J-S35031-16
NON-PRECEDENTIAL DECISION - SEE SUPERIOR COURT I.O.P. 65.37
COMMONWEALTH OF PENNSYLVANIA : IN THE SUPERIOR COURT OF
: PENNSYLVANIA
v. :
:
LAMONT ANTHONY CARROL, :
:
Appellant : No. 382 EDA 2015
Appeal from the Judgment of Sentence March 9, 2012
in the Court of Common Pleas of Philadelphia County,
Criminal Division, No(s): CP-51-CR-0012280-2008
BEFORE: FORD ELLIOTT, P.J.E., BENDER, P.J.E. and MUSMANNO, J.
MEMORANDUM BY MUSMANNO, J.: FILED MAY 11, 2016
Lamont Anthony Carrol (“Carrol”) appeals from the judgment of
sentence imposed following his convictions of possession with intent to
deliver a controlled substance, possession of a controlled substance, and
criminal use of a communication facility.1 We affirm.

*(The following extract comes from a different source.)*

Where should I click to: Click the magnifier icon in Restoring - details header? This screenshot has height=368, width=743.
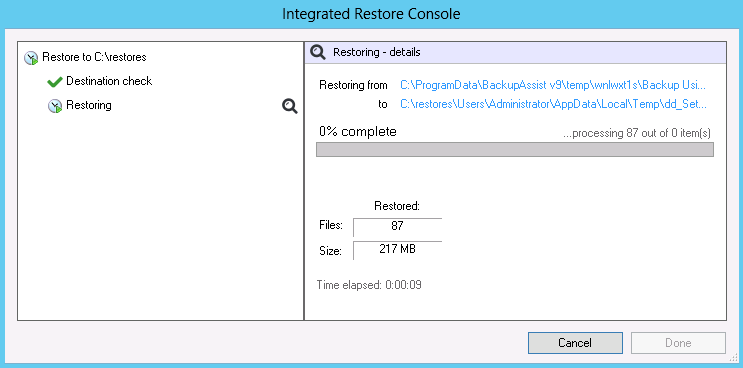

The trial court aptly summarized the factual and procedural history of
this case, which we adopt for the purpose of this appeal. See Trial Court
Opinion, 7/6/15, at 1-4.2
Following a jury trial, Carrol was convicted of the above-mentioned
crimes. On March 9, 2012, the trial court sentenced Carrol to 45 to 90
months in prison.
1
35 P.S. §§ 780-113(a)(30), (a)(16); 18 Pa.C.S.A. § 7512.
2
Carrol entered a separate negotiated guilty plea for possession of a firearm
by a prohibited person. See Trial Court Opinion, 7/6/15, at 1 n.1. However,
the firearms charge is not at issue in this case.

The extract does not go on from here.